Great day for up, to hop on pop or play with Thing One
“Up whales! Up, snails! Up, rooster! Hen! Up, girls and women! Boys and men! Great day for up feet! Lefts and rights! And up! Up! Baseballs! Footballs! Kites! Great day to sing up on a wire! Up! Up voices! Louder! Higher!”
-- "Great day for Up," Dr. Seuss
On Friday, KMOX co-host Debbie Monterrey will open the crisp, new pages of a very old book she probably knows by heart.
“The sun did not shine, it was too wet to play, so we sat in the house all that cold, cold, wet day,” begins the Dr. Seuss classic, “The Cat in the Hat.”
Monterrey grew up reading the book, and she remembers the day her daughter, then 5, sat and read it all by herself.
On Friday, Monterrey will sit with students at Mann Elementary School and relive the madness that hatted cat first caused some 55 years ago.
She joins other well-known reading ambassadors from around St. Louis, including Mayor Francis Slay, St. Louis Fire Chief Dennis Jenkerson and many local business leaders, to celebrate the birthday of Dr. Seuss on March 2 with a reading of “The Cat in the Hat,” at 47 schools in the St. Louis Public Schools district.
The event was created in partnership with GO! St. Louis’ Read, Right and Run Marathon, says Nancy Lieberman, president of GO!
The marathon, in its eleventh year, aims to combat obesity, build character and literacy with the challenge of reading 26 books, doing 26 good deeds in the community and running 26 separate miles.

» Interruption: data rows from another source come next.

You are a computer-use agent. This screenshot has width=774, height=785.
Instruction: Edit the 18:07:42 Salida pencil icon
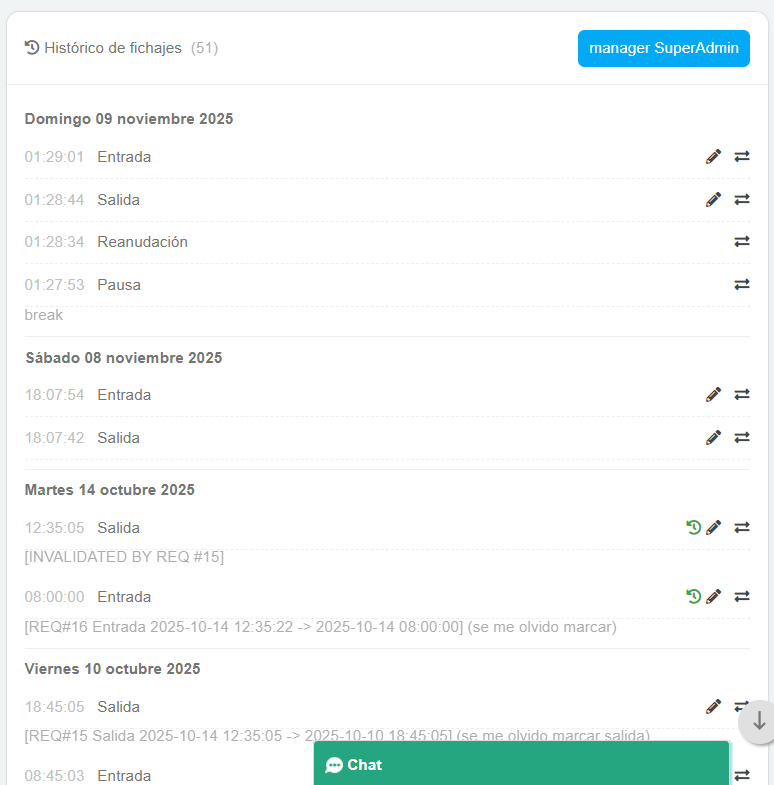pyautogui.click(x=713, y=438)
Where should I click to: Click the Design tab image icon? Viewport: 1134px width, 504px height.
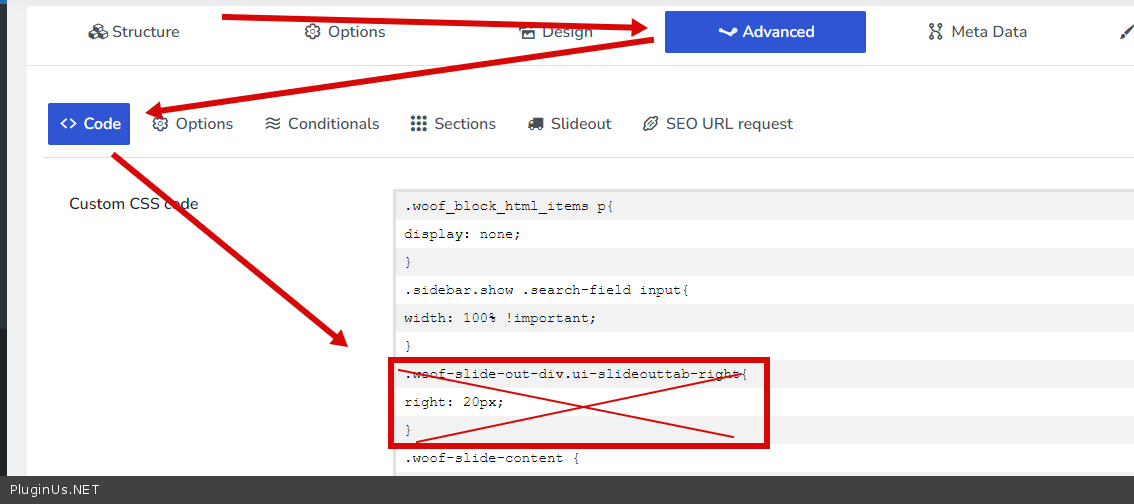pos(528,32)
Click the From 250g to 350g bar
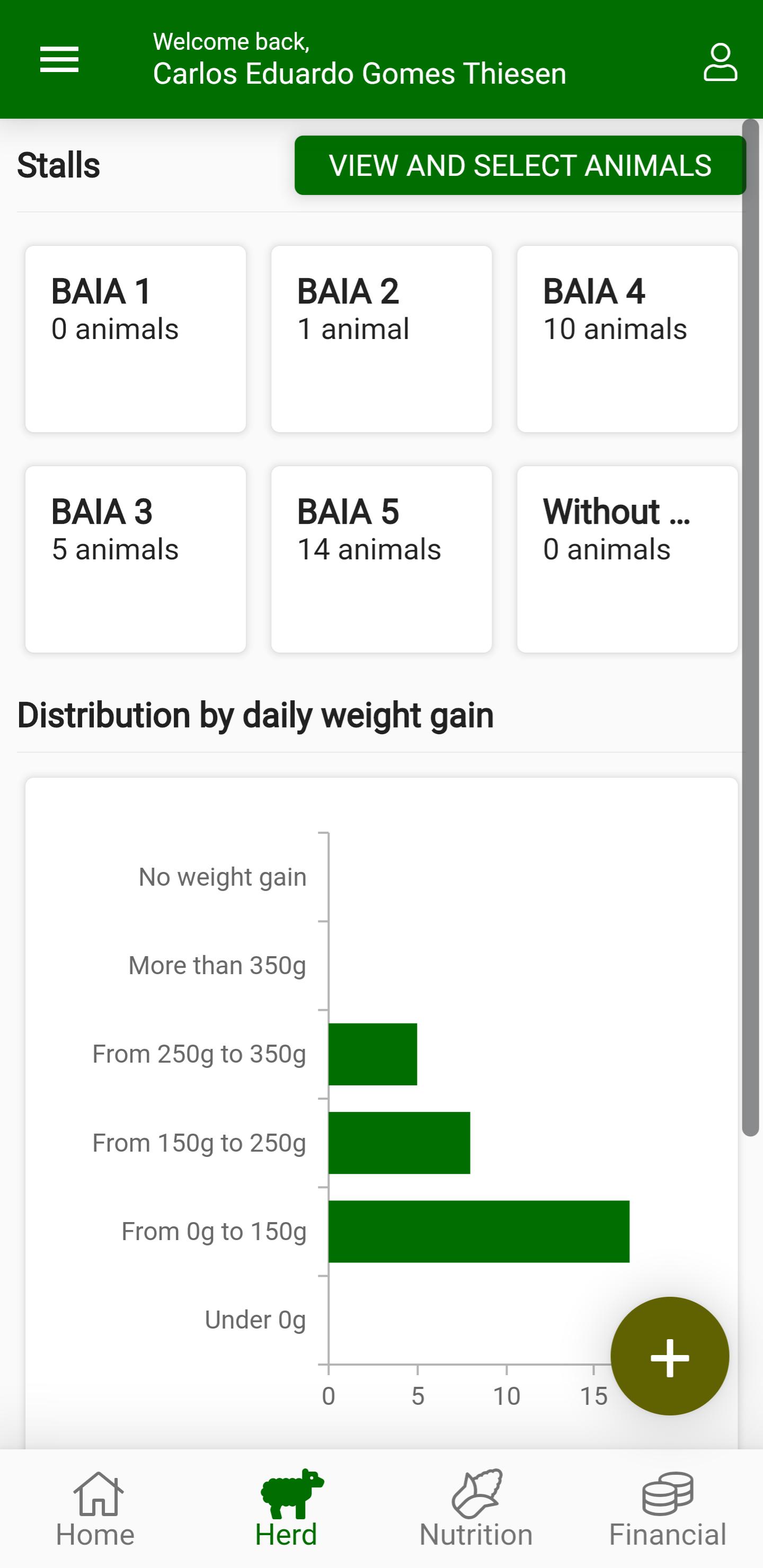The image size is (763, 1568). (x=372, y=1054)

Now, Lieberman says, SLPS doesn’t just use the program as enrichment, but as part of its core curriculum with all students participating.

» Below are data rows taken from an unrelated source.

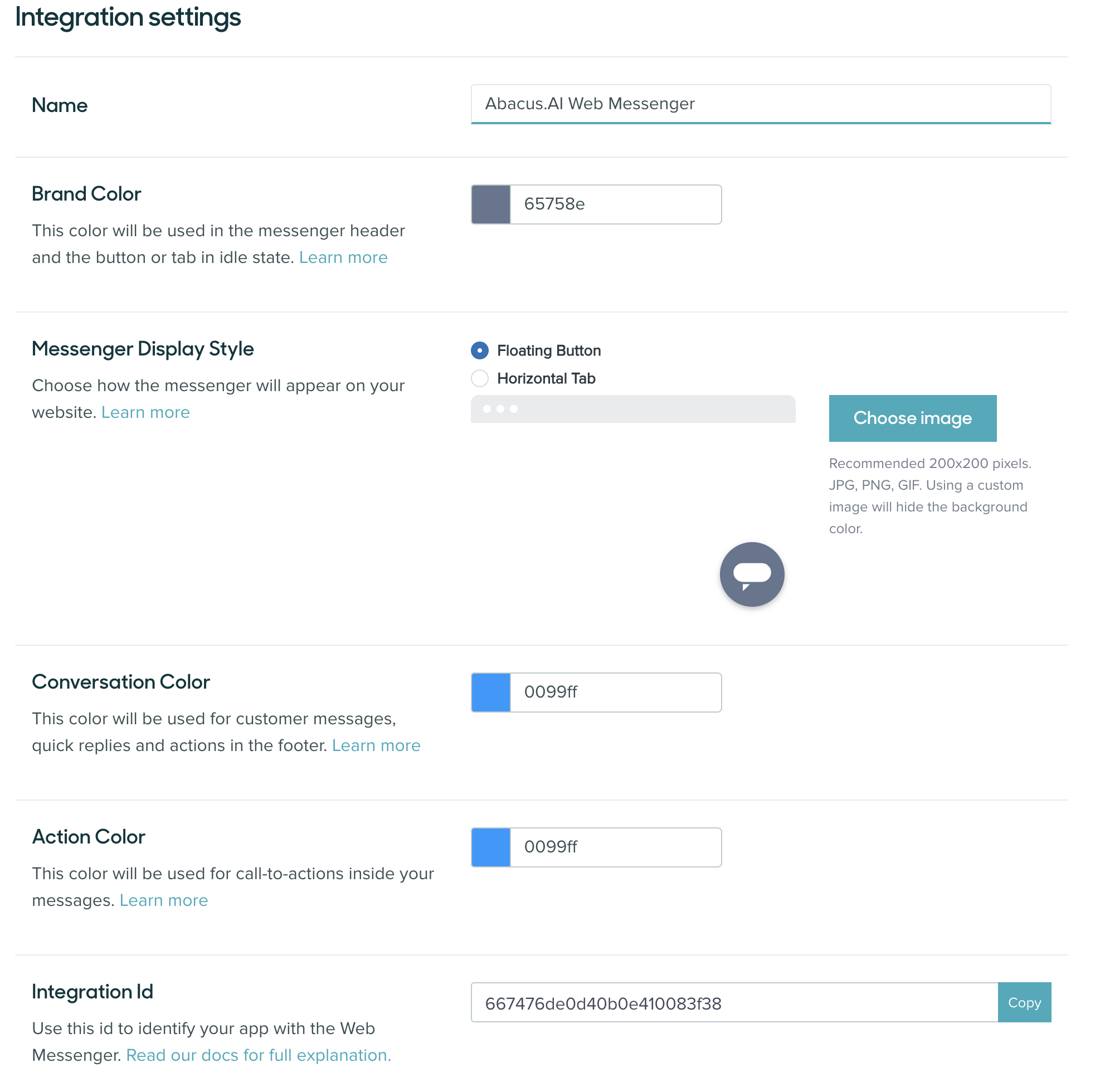Screen dimensions: 1100x1092
Task: Select the Horizontal Tab display style
Action: (x=479, y=378)
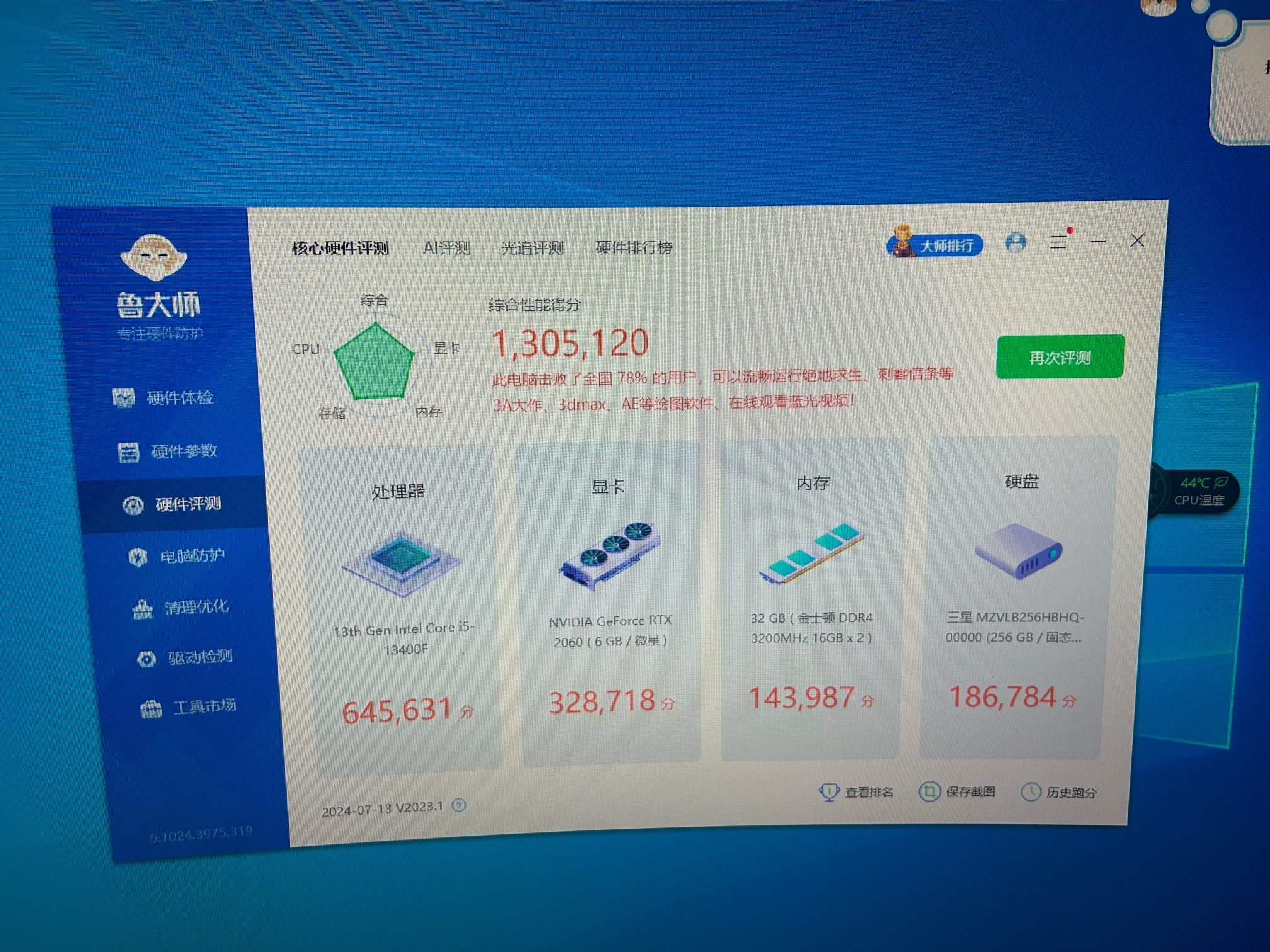This screenshot has width=1270, height=952.
Task: Click the user account avatar icon
Action: coord(1015,242)
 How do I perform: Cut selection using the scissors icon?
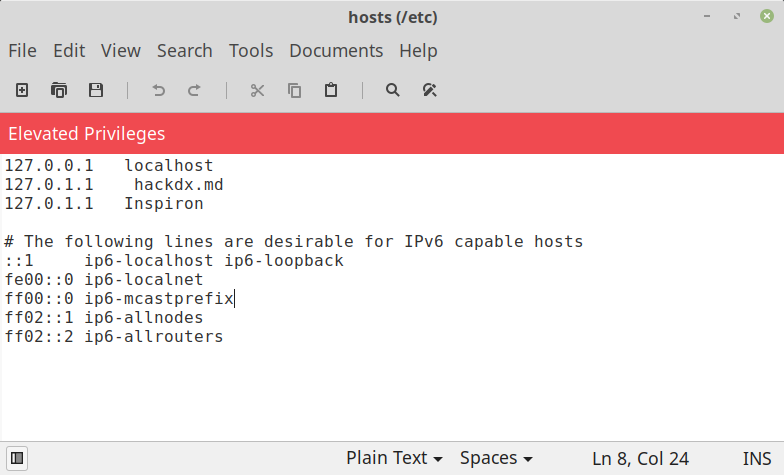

Currently, Lieberman says, 253 schools take part in the Read, Right and Run Marathon. The event culminates on April 14 with the GO! St. Louis Marathon and Family Fitness weekend.
This year’s Seuss event is the first of its kind for GO! and the school district, and it marks the birthday of the beloved children's’ author, who passed away in 1991.
“Cat in the Hat” was written in 1957.
But his work transcends generations, says Monterrey. Maybe it’s the art, or how the stories can connect with people across so many generations and life stages.
“They’re just timeless,” she says.
To her, the true value of the day comes in showing kids how much fun reading really is. The ambassadors of reading are all successful adults who couldn’t be successful without it, she says. And she hopes the day will get the kids present excited about reading.
“If you can’t get kids with Dr. Seuss, I’m not sure what you can get them with,” she says.
And while Monterrey may know every word of “The Cat in the Hat” by now, she’s still excited to share it with a new group of readers.
“I think I read that book every single night to my son,” she says. “So I’m kind of looking forward to reading to a new audience.”
Note: Earlier, Dr. Seuss' name was misspelled in one place.